Varieties of solitaire are countless, because any player may alter rules as he sees fit. Nearly all varieties are played with one or two standard 52-card decks, certain cards being placed face-up and others face-down, the object being to build combinations until all cards are combined in certain ways. One such game became famous around 1900 under the name Canfield because it was featured in the Canfield gambling house in New York City, where participants played "against the house," winning or losing according to how close they came to achieving the desired results. This game, in which 13 cards are dealt face-down in one pile, is seldom played today. Canfield became the mistaken name used by most players for a quite different game originally called Klondike.
One simple form of solitaire is called Accordion. The 52 cards are
faced, one by one, in a row from left to right.

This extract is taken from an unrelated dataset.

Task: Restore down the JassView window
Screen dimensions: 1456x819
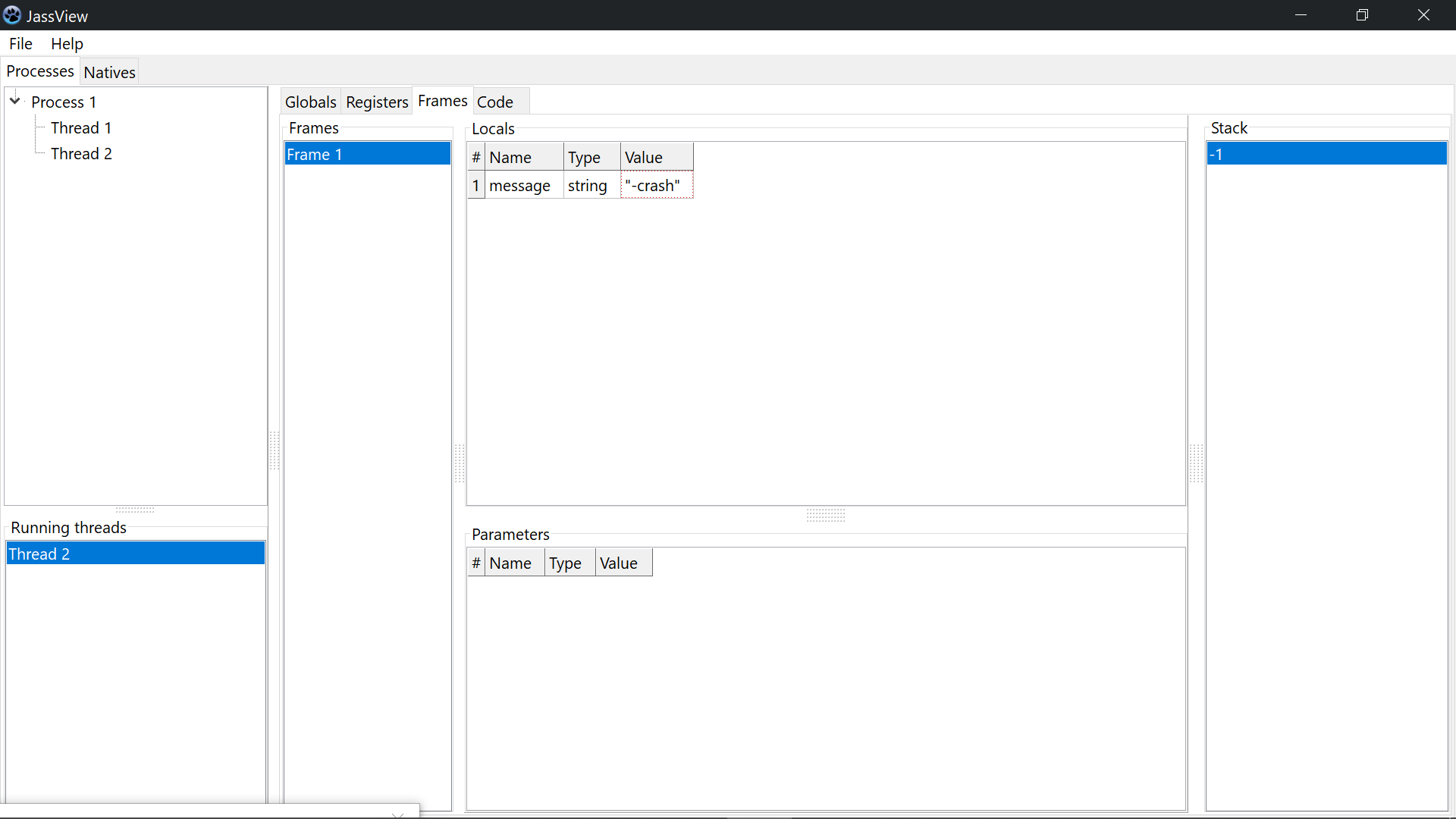Action: click(x=1362, y=15)
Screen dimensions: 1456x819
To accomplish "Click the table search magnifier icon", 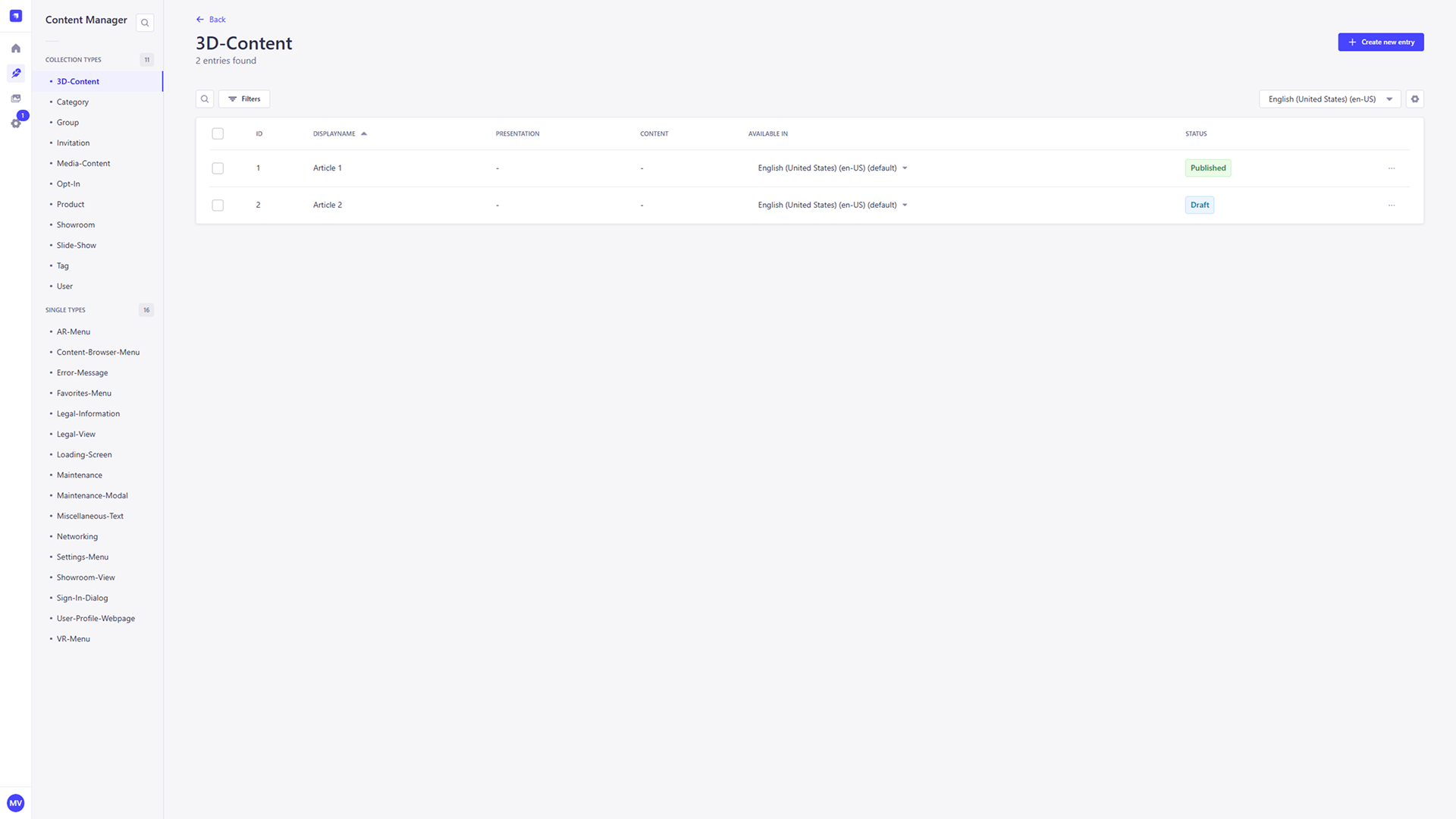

Any card may be moved
on top of the card to its left, or the third to its left, if they are
of the same rank or suit, being faced so that any card or cards beneath
it may be identified. A pile of two or more such cards may be moved
onto any card of the same rank or suit as its bottom card, or other
cards may be moved according to rule and placed on its top card. The
player hopes to get all the cards into one pile.
In the game eventually called Canfield (the original Klondike) cards are dealt from left to right into a row of seven, the first face-up and others face-down; then one is faced on the second card and face-down cards put on the next five; then one faced on the third card and facedown cards on the next four, and so on until each pile is topped by a faced card. Next the player may build, or move a card onto the next higher card of a different color (red on black or vice versa); if such a move leaves a gap, it may be filled only by a king; when a card is played from a pile, the card beneath it is faced. Building may be done also during the play. When an ace is in view, it must be faced to begin a foundation, one foundation being possible in each suit. On each ace, cards of the same suit that appear, unless covered by another, may be built up in ascending sequence; when such a play is makable, it must be made. The undealt cards become the stock.
In the play, one card at a time is faced, thus making a pile of face-up cards. Any suitable card on top of the pile may be played on the foundation or built onto the original layout; any card uncovered by such a play may also be so used. Play continues until the deck is exhausted. As a variant, instead of going through the deck once, some players prefer to face every third card and keep that up, going through the deck any number of times until eventually no play is available. The object is to build all of the cards onto the foundation.
Other solitaire games are called Napoleon at St. Helena, Spider, Streets and Alleys, Scorpion, Four Seasons, Calculation, Clock, Pyramid, Golf, Fortress, and Virginia Reel.